## Document text:
+ + +

Python Implementation
class FenwickTree:
def __init__(self, n):
self.size = n
self.tree = [0] * (n + 1)
def update(self, index, value):
while index <= self.size:
self.tree[index] += value
index += index & -index # Move to parent
def query(self, index):
total = 0
while index > 0:
total += self.tree[index]
index -= index & -index # Move to previous index
return total
def range_sum(self, left, right):
return self.query(right) - self.query(left - 1)
# Example Usage
arr = [1, 3, 5]
fenwick = FenwickTree(len(arr))
for i, num in enumerate(arr):
fenwick.update(i + 1, num) # BIT uses 1-based indexing
print(fenwick.range_sum(1, 2)) # Output: 4 (1 + 3)✅ Fast updates and queries in O(log N).
⚠️ Cannot efficiently handle range updates (use Segment Tree instead).

+ + +

## The data:
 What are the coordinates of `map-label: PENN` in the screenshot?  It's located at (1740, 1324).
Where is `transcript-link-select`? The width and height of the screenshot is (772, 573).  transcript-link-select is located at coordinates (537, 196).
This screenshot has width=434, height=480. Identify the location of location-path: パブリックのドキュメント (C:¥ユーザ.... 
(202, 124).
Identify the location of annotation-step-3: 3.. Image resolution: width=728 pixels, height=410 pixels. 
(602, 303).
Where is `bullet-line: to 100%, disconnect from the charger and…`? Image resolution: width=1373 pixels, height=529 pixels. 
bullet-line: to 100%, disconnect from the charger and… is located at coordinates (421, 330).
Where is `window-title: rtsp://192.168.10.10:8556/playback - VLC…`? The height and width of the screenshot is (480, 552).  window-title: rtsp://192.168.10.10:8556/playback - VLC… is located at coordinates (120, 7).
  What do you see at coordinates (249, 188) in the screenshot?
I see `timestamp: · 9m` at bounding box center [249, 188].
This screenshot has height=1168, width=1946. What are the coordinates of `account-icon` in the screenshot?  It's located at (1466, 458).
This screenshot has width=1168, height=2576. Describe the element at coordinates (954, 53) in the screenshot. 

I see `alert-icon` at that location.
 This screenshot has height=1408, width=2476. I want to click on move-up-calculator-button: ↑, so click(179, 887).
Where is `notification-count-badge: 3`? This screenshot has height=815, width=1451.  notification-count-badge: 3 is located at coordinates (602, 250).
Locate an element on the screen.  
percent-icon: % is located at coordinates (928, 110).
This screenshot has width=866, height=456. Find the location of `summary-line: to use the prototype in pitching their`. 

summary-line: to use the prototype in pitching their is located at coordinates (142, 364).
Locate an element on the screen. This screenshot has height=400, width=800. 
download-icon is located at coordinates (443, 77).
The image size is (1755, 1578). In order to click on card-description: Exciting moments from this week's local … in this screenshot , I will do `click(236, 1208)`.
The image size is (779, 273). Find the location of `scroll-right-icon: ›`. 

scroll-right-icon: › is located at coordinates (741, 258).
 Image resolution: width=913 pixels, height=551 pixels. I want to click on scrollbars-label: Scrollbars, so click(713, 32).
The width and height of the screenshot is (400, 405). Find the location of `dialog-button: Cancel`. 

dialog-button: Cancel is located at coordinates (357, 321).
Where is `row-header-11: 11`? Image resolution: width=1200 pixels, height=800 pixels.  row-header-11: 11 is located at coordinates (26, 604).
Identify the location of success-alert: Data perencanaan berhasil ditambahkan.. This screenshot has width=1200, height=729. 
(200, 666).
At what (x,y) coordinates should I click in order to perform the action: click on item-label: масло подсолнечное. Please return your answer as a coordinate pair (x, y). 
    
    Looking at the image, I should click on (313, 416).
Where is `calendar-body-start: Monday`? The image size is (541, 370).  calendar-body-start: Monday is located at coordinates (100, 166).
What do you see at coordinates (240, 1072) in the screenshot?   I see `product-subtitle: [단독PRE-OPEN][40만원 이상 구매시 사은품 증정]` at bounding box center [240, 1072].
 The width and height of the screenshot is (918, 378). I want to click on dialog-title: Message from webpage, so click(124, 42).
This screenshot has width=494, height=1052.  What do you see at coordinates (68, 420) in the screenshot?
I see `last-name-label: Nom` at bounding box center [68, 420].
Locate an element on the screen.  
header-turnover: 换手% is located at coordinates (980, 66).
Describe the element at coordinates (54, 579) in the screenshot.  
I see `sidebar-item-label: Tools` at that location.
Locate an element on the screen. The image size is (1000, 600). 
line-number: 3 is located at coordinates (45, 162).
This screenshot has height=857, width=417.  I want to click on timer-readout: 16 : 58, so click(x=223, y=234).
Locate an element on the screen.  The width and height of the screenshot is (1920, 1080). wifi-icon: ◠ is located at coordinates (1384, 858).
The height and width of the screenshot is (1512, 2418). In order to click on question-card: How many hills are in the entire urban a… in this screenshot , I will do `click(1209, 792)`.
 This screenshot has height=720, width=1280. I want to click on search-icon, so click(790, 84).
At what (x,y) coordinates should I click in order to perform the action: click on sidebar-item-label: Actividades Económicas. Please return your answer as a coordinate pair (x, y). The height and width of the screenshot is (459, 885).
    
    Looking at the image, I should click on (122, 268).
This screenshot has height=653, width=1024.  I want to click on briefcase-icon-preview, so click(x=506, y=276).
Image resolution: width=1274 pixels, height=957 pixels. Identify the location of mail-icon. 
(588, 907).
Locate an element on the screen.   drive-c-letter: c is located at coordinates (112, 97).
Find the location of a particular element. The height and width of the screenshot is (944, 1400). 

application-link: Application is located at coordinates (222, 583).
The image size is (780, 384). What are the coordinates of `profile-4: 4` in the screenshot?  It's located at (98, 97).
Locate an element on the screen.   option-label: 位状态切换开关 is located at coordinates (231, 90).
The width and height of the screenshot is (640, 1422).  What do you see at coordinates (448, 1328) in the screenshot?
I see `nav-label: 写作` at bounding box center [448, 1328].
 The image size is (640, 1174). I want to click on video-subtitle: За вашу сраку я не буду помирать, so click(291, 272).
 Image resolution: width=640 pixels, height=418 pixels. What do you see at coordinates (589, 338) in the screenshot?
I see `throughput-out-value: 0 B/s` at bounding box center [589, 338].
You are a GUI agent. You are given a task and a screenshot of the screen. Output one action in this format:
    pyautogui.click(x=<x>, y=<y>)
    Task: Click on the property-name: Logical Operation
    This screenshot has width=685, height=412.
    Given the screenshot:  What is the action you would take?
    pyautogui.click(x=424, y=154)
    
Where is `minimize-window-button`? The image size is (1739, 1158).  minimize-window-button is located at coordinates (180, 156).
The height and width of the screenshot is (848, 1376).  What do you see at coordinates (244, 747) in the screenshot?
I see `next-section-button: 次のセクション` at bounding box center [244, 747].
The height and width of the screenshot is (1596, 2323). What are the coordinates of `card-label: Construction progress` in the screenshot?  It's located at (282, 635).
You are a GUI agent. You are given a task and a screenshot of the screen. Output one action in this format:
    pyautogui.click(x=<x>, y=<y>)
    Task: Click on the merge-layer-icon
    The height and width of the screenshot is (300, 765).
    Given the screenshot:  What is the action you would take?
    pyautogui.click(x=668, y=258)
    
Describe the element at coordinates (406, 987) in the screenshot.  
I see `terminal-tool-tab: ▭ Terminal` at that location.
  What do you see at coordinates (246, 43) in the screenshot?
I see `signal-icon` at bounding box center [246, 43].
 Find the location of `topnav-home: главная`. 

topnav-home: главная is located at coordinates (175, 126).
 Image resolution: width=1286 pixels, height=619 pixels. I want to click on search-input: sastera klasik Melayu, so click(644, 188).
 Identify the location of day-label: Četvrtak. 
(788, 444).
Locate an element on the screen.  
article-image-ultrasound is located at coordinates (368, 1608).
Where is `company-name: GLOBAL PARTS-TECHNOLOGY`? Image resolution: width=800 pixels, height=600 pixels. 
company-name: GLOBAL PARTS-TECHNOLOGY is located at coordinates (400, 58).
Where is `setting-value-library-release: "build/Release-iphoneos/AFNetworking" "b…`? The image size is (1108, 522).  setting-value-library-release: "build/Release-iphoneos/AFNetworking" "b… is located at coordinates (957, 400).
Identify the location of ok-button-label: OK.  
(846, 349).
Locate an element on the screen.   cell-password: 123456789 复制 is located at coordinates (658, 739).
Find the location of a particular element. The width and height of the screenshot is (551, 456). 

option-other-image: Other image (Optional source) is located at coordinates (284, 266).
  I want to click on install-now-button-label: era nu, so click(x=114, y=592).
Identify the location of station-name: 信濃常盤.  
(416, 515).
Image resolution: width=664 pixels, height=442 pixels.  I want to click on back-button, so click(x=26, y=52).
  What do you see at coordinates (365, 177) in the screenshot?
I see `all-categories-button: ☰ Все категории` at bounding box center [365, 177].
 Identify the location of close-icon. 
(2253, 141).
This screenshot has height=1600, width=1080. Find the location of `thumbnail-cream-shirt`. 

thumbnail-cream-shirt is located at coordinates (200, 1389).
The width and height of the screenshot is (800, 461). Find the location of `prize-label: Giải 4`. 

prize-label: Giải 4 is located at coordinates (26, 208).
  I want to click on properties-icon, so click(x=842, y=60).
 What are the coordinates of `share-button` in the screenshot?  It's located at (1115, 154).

+ + +

## What you will do:
[1] Summarize the Python Fenwick tree text in two sentences.
[2] Carry the Python Fenwick tree text on beyond its closing note about range updates.

## Answers:
[1] The text gives a Python FenwickTree class with an update method that adds a value at an index, a query method that accumulates a running total, and a range_sum method that subtracts query(left - 1) from query(right). An example loads the list [1, 3, 5] into the tree with 1-based indexing and prints range_sum(1, 2) as 4, and the text notes that updates and queries take O(log N) but range updates are not handled efficiently, for which a Segment Tree is recommended.

[2]
Segment Tree
A Segment Tree is a divide-and-conquer data structure that stores information about array segments.
Unlike a Fenwick Tree, a Segment Tree supports range queries on various operations (sum, min, max, GCD, etc.).
Operations
- Build the tree (
build()) → Constructs the Segment Tree in O(N). - Point update (
update(idx, val)) → Modifies a value and updates affected segments. - Range query (
query(left, right)) → Recursively queries segments in O(log N).
Python Implementation
class SegmentTree:
def __init__(self, nums):
self.n = len(nums)
self.tree = [0] * (2 * self.n) # Segment tree array
self.build(nums)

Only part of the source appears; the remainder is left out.